Court Opinion

ID: 9963655
Source: CourtListenerOpinion
Date Created: 2024-04-26 01:08:09.601884+00
Date Added: 2024-06-11T08:24:55.584818
License: Public Domain

Stringer v Kim (2024 NY Slip Op 02265)

Stringer v Kim

2024 NY Slip Op 02265

Decided on April 25, 2024

Appellate Division, First Department

Published by New York State Law Reporting Bureau pursuant to Judiciary Law § 431.

This opinion is uncorrected and subject to revision before publication in the Official Reports.

Decided and Entered: April 25, 2024

Before: Webber, J.P., Friedman, González, Rosado, Michael, JJ. 

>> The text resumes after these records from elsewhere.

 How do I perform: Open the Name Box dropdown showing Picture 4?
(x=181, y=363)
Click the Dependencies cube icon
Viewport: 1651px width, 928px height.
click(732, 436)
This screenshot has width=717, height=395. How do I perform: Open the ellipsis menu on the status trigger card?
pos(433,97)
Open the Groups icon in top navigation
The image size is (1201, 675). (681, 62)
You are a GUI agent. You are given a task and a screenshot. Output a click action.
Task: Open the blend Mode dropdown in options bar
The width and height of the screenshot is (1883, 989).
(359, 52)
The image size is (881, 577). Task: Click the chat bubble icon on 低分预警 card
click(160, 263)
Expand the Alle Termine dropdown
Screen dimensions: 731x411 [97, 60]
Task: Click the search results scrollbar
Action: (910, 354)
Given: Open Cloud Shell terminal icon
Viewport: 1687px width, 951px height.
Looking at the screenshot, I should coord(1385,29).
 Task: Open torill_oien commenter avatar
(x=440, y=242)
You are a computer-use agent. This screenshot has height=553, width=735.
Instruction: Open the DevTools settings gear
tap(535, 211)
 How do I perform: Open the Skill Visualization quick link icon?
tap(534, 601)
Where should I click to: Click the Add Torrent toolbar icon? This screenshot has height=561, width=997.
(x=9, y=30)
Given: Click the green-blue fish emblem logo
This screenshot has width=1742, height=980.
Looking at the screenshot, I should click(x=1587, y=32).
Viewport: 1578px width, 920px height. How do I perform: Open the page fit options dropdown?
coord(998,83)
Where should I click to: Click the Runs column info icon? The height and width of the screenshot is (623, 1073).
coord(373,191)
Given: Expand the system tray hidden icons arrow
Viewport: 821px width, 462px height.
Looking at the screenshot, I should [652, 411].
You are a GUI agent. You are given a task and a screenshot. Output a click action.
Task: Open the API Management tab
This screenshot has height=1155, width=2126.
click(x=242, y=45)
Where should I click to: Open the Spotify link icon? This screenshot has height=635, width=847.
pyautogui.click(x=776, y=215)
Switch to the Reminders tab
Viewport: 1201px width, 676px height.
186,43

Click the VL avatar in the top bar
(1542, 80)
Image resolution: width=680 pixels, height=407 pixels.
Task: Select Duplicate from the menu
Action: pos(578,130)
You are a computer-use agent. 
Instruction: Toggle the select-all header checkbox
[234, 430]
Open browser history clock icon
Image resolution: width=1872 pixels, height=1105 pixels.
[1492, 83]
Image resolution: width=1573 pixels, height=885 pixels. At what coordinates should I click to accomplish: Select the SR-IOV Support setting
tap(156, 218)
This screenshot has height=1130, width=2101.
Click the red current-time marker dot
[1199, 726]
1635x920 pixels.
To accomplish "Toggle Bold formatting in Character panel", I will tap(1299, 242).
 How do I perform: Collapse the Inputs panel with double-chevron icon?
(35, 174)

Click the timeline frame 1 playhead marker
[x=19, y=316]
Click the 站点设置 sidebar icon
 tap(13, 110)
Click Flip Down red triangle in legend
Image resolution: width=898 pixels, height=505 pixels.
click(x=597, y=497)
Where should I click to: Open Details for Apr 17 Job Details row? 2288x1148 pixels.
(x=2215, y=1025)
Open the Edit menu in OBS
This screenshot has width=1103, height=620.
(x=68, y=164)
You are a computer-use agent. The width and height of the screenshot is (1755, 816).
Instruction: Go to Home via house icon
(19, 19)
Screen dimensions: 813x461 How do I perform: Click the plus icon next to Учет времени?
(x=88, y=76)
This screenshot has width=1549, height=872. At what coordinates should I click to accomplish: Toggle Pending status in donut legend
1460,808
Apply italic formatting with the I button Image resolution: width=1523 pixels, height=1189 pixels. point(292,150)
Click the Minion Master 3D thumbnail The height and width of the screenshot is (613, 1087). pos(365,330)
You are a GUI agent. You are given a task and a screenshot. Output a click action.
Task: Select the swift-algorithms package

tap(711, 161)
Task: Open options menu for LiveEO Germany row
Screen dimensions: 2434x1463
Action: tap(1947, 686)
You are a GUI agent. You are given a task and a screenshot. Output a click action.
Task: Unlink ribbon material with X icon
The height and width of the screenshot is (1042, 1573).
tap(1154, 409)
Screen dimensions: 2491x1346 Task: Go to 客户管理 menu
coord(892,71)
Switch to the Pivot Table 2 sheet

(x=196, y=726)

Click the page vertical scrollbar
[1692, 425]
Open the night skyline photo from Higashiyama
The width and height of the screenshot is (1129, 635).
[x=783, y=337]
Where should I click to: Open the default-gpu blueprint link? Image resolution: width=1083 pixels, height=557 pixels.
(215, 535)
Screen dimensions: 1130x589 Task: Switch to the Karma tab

Index No. 160562/22 Appeal No. 2132 Case No. 2023-04078 

[*1]Scott Stringer, Plaintiff-Appellant,
vJean Kim, Defendant-Respondent.

Walden Macht & Haran LLP, New York (Milton L. Williams, Jr. of counsel), for appellant.
Marc Cohan, New York, for respondent.

Order, Supreme Court, New York County (Richard Latin, J.), entered on or about August 7, 2023, which, among other things, granted defendant's motion to dismiss the complaint as time-barred, unanimously reversed, on the law, without costs, the motion denied, and the matter remanded for a determination of the branch of defendant's motion seeking dismissal pursuant to CPLR 3211(g).
There is no dispute that defendant's original statements concerning plaintiff were made in April 2021, which is more than a year before this action was commenced, and therefore fall outside the statute of limitations pursuant to CPLR 215(3). Thus, the burden shifts to plaintiff to raise an issue of fact as to whether the statute of limitations has been tolled or whether an exception to the limitations period is applicable (see Flintlock Constr. Servs., LLC v Rubin, Fiorella & Friedman, LLP, 188 AD3d 530, 531 [1st Dept 2020]).
Here, plaintiff alleges that defendant republished her original defamatory statements concerning him when a third party, then Congresswoman Maloney, was quoted in a newspaper article making reference to those statements. "Republication, retriggering the period of limitations, occurs upon a separate aggregate publication from the original, on a different occasion, which is not merely a delayed circulation of the original edition" (Firth v State of New York, 98 NY2d 365, 371 [2002] [internal quotation marks omitted]). Retriggering by republication also requires that the original publisher of the statement participate in or approve of the decision to republish the allegedly defamatory statement (see Geraci v Probst, 15 NY3d 336, 342-343 [2010]; Rinaldi v Viking Penguin, 52 NY2d 422, 435 [1981]).
Here, the pleadings as to the proximity in time between the August 3, 2022 Maloney campaign event where defendant was present, and the subsequent August 20, 2022 New York Post article quoting Maloney, raises an issue of fact as to whether defendant had a role in or authorized the decision to make the allegedly defamatory comments (see National Puerto Rican Day Parade, Inc. v Casa Publs., Inc., 79 AD3d 592, 594-595 [1st Dept 2010]).
THIS CONSTITUTES THE DECISION AND ORDER OF THE SUPREME COURT, APPELLATE DIVISION, FIRST DEPARTMENT.